To perform equipment partitioning facilitates analysis and specifies analysis boundaries before starting the analysis. The MIL-STD-3034 standard recommends that care must be taken when defining what the boundaries of a single development will encompass so that no items are forgotten or are covered within multiple developments. Within this process, the assigned developers may still find it advantageous to subdivide the subsystem to simplify the analysis. This hierarchical approach to dividing subsystems enables the identification of an optimum level.
The ISO 14224 considers that a clear boundary description is imperative for collecting, merging and analyzing Reliability and Maintenance data from different industries, plants or sources. It also facilitates communication between operators and equipment manufacturers. Otherwise, merging and analysis is based on incompatible data. It is wise not to be too rigid about boundary definitions because as understanding grows during the RCM process, perceptions about what should or should not be incorporated in the analysis can change.
It is possible to develop a hierarchy showing the primary functions of each of the assets in the assets hierarchy; it shows the relationship between functions at the same level.
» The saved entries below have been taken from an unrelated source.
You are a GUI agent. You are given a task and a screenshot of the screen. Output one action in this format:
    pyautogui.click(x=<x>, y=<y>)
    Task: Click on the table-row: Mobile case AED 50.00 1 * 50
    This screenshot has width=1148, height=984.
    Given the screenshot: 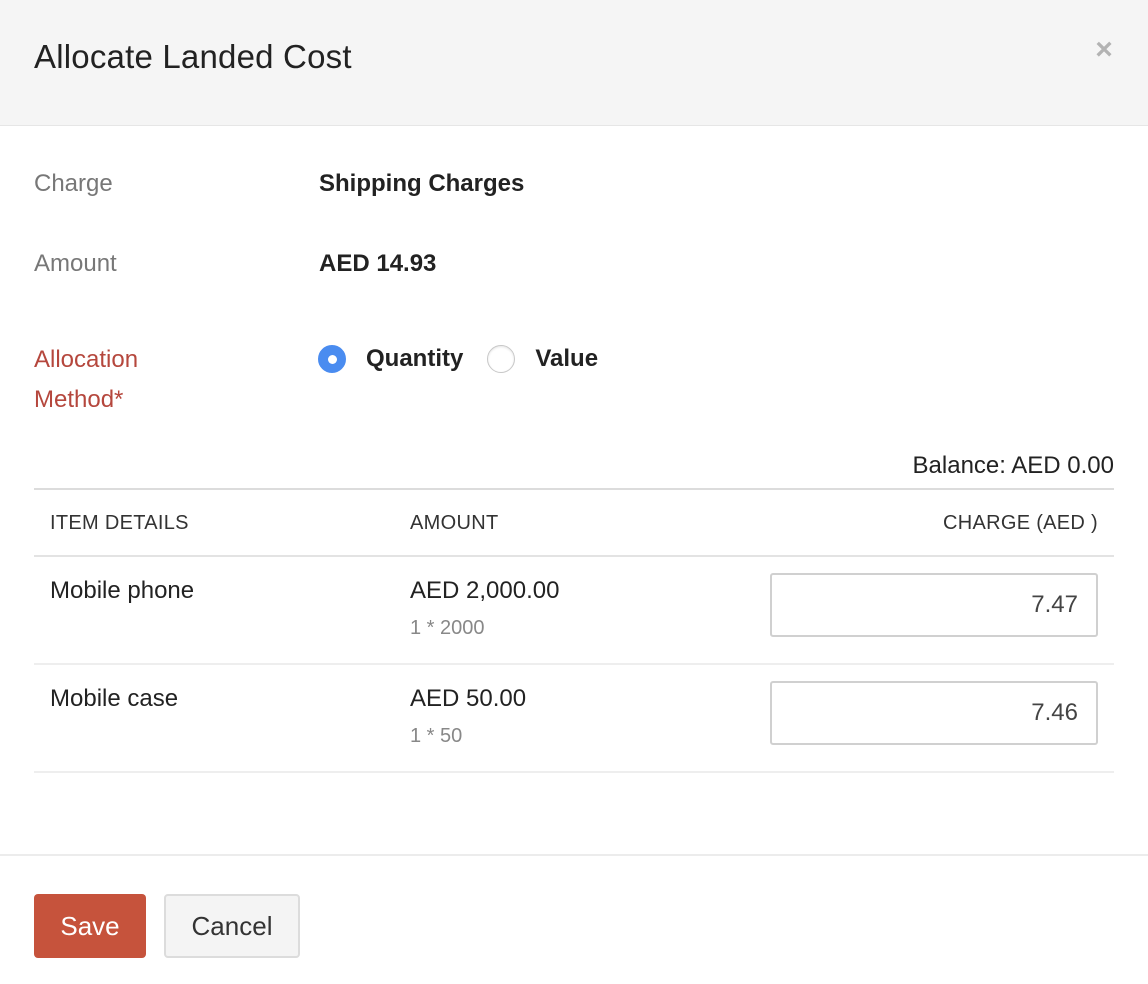 What is the action you would take?
    pyautogui.click(x=574, y=719)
Then we must classify the assets and their elements into generic groups based on factors possibly common to several of the items (location, use, equipment subdivision, etc.). The name of this systematic classification is taxonomy.
|Taxonomy ISO 14224|
The last four levels are related to the equipment unit with the subdivision in lower indenture levels corresponding to a parent-child relationship. The number of subdivision levels for the collection of Reliability and Maintenance data depends on the complexity of the equipment unit and the use of the data. A single instrument might need no further breakdown, while several levels can be required for a large compressor; the last level is only used in too complex equipment.
Once we already performed the taxonomy of equipment we can start the RCM analysis, but before we must keep in mind these core principles:
· Failures happen.
· Not all failures have the same probability.
· Not all failures have the same consequences.
· Simple components wear out, complex systems break down.
· Good maintenance provides the required functionality for the lowest practicable cost.
· Maintenance can only achieve inherent design reliability.
· Hidden functions require special treatment.
· Unnecessary maintenance takes resources away from necessary maintenance.
· Good maintenance programs undergo continuous improvement.
These principles are very important because we always must think that to avoid all the failure are no possible and every failure is different, that the mission of good maintenance just provides the required functionality and reliability at lowest practicable recourses cost, deserving special attention to hidden failures.
Finally, we must consider that a good maintenance program undergo continuous improvement, so we never must finish our RCM program but we must refresh with new reliability data and new maintenance technologies. So we must include continuous improvement basics as the Deming Circle based:
|Deming Circle used in Continuous Improvement programs.|
- Plan: Establishing the objectives of the RCM program.
- Do: Implementing the program.
- Check: Studying the actual results and compare against the expected results.
- Act: Requesting actions on significant differences between actual and planned results.